练习任务:
(a) 根据这篇关于accesslog日志处理的文章,tomcat日志默认多久记录一份?
(b) 请从这篇关于accesslog日志处理的文章结束的地方接着写下去。

所示文章:
通过python处理解析accesslog日志文件,kettle抽取数据并做PV、UV的统计实现

处理流程

  1. 记录accesslog日志
  2. 切割整理accesslog日志
  3. 入库数据
  4. 数据抽取、分割
  5. 制作报表

适用场景

  1. accesslog日志记录了比较全面的访问日志。针对访问日志进行不同接口/页面/用户/终端的PV/UV统计,或者数据报表统计。
  2. 业务log日志中记录了比较全面的业务节点数据,针对这些节点数据做统计处理。

ps: 当然日志也可以用==ELK==这套框架进行分析,但是对于数据的整合重组可能需要额外处理。详见《利用logstash6.4.2监控access访问日志并切割,使用geoip插件分析ip地址在kibana控制台形成用户热点地图》

基本准备

  1. tomcat服务器(将access.log日志按需进行配置,也可以其他服务器只要能记录访问日志即可)
  2. python(解析日志,一般linux/mac自带。搭建成本低)
  3. 数据库(可以是RDBMS也可以是NoSql,主要用来存储数据)
  4. kettle(ETL工具,可做数据抽取、转移、加载从而建立数据仓库。比较方便,也可通过其他方式进行抽取)
  5. cboard(图形报表展示工具,可配置数据源进行数据抽象并报表展示)

配置、代码说明

  1. tomcat日志配置,打开 /opt/tomcat/apache-tomcat-7.0.85/conf/server.xml文件最下方有如下配置
<Valve className="org.apache.catalina.valves.AccessLogValve" directory="/home/admin/logs"
               prefix="access_log."
               pattern="%h|%{X-Forwarded-For}i|%D|%{yyyy-MM-dd HH:mm:ss}t|%m|%s|%b|%U%q|%{User-Agent}i|%{auth}i"  />

tomcat日志默认每天记录一份日志。pattern代表了访问日志所记录的信息,除了基本的参数配置外,还可以根据自身程序的请求参数做额外处理,如上的 %{auth}i是从请求头中获取用户等信息。参考官方说明如下:(上半部分是固定配置,下半部分是自定义配置)

材料:
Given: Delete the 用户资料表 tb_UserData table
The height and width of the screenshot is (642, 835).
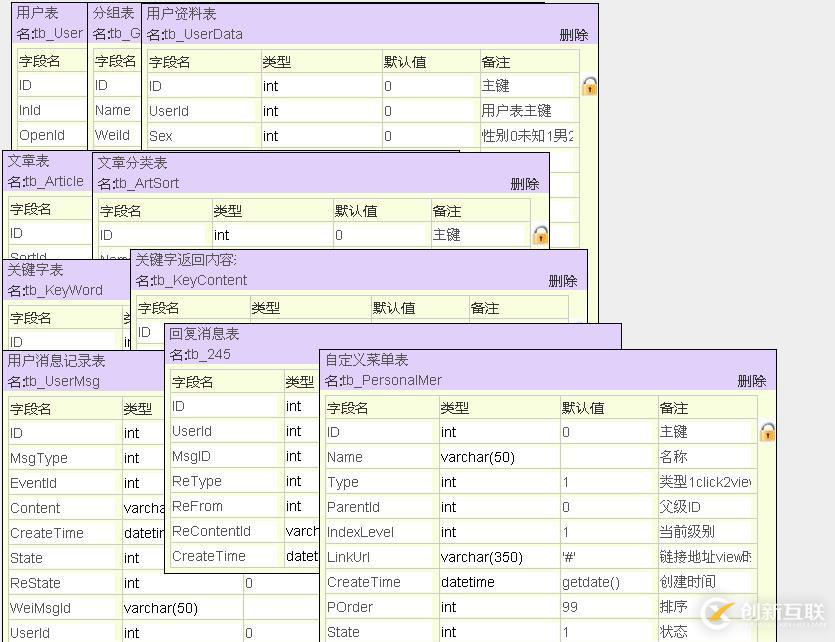Looking at the screenshot, I should pos(574,35).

任务答案:
(a) tomcat日志默认每天记录一份。

(b)
Values for the pattern attribute are made up of literal text strings, combined with pattern identifiers prefixed by the "%" character to cause replacement by the corresponding variable value from the current request and response. The following pattern codes are supported:

%a - Remote IP address
%A - Local IP address
%b - Bytes sent, excluding HTTP headers, or '-' if zero
%B - Bytes sent, excluding HTTP headers
%h - Remote host name (or IP address if resolveHosts is false)
%H - Request protocol
%l - Remote logical username from identd (always returns '-')
%m - Request method (GET, POST, etc.)
%p - Local port on which this request was received
%q - Query string (prepended with a '?' if it exists)
%r - First line of the request (method and request URI)
%s - HTTP status code of the response
%S - User session ID
%t - Date and time, in Common Log Format
%u - Remote user that was authenticated (if any), else '-'
%U - Requested URL path
%v - Local server name
%D - Time taken to process the request, in millis
%T - Time taken to process the request, in seconds
%I - Current request thread name (can compare later with stacktraces)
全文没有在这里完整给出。